Dari perspektif persaingan, pada tahun 2010, ada lebih dari 20 merger dan akuisisi strategis utama di pasar global IPTV. Dalam dua tahun terakhir, tren merger dan akuisisi ini melambat, namun masih ada beberapa merger dan akuisisi yang perlu mendapat perhatian. Misalnya, Arris membeli unit bisnis rumah Motorola dari Google, Nokia Siemens menjual beberapa aset IPTV, dan Ericsson menjual beberapa aset peralatan akses ke Calix.

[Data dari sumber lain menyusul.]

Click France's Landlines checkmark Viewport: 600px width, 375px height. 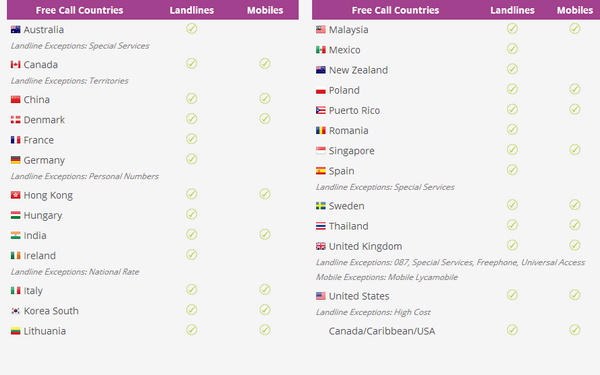click(192, 139)
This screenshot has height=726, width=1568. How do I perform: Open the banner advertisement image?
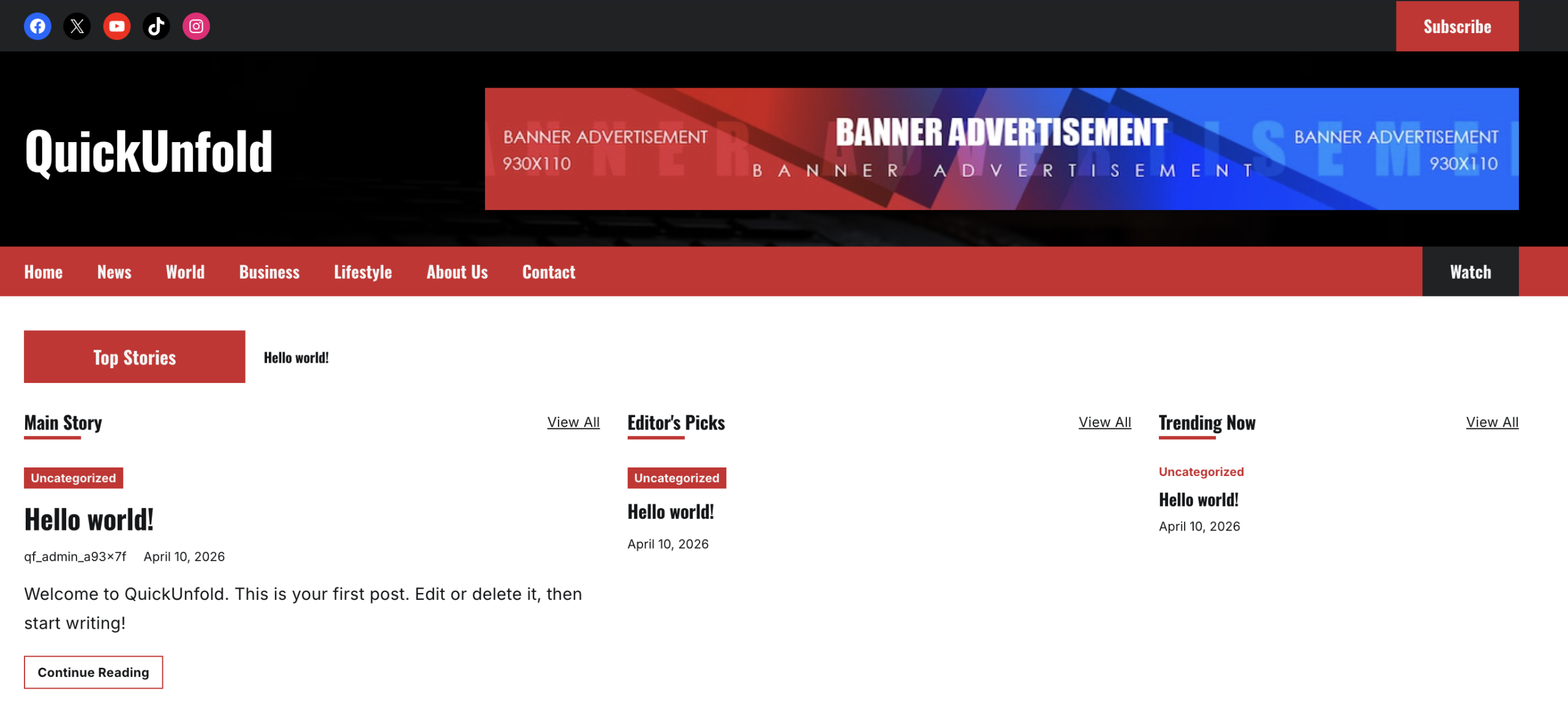click(x=1001, y=149)
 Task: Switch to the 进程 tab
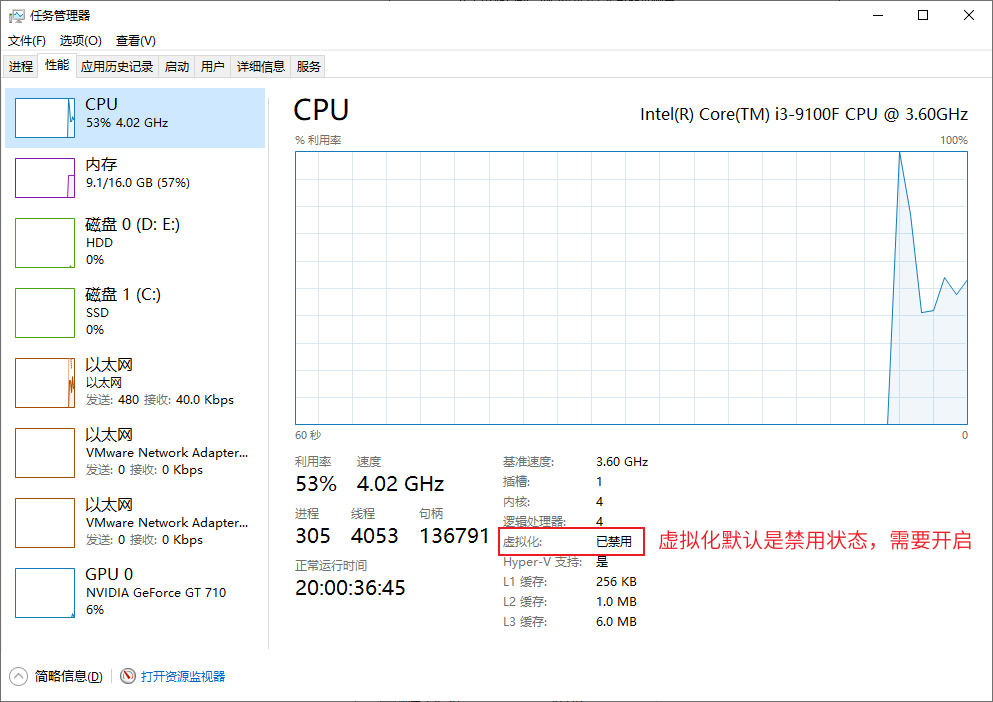coord(21,67)
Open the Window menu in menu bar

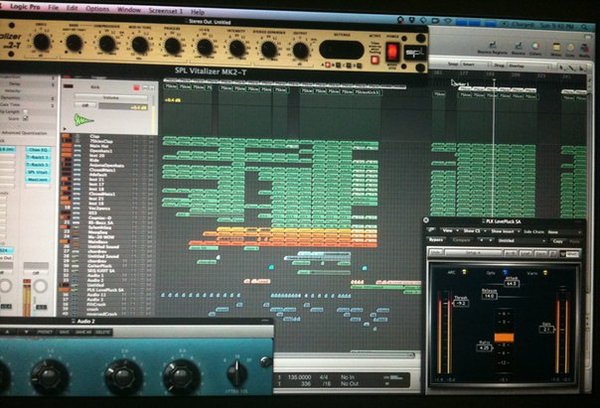[x=129, y=9]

Microsoft menjual Mediaroom bisnis IPTV-nya ke Ericsson, dan tampaknya Microsoft ingin fokus pada merek Xbox, terlepas dari kepemimpinannya di berbagai bidang IPTV. Dengan kesepakatan yang diharapkan akan selesai pada tahun 2013, jelas bahwa Ericsson akan segera membuat nama untuk dirinya sendiri di pasar IPTV.
Singkatnya, pabrikan besar menempati peringkat teratas di berbagai sub-sektor, dan perusahaan kecil ramai di beberapa sub-sektor, dan sebagian besar saham setiap sub-industri pada dasarnya dibagi di antara tiga besar atau lima besar. Tabel peringkat ini juga menunjukkan bahwa pabrikan Cina ZTE berada di antara tiga teratas di setengah subdivisi, mengikuti raksasa Eropa dan Amerika, terutama middleware teknologi inti dari sistem IPTV, yang hanya berbeda 90 persen dari peringkat pertama. produsen veteran Microsoft. Wan, ini adalah sektor bisnis ZTE yang berkembang pesat yang datang dari belakang.